(Records drawn from a dataset)
□ □ □ □ □

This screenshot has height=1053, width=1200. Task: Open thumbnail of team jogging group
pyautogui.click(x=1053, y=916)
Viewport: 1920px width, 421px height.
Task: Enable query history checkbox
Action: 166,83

□ □ □ □ □

§ **ASSIGNMENT**
Give the records again, complete and exact.

§ **YOUR SOLUTION**
This screenshot has height=1053, width=1200. Task: Open thumbnail of team jogging group
pyautogui.click(x=1053, y=916)
Viewport: 1920px width, 421px height.
Task: Enable query history checkbox
Action: 166,83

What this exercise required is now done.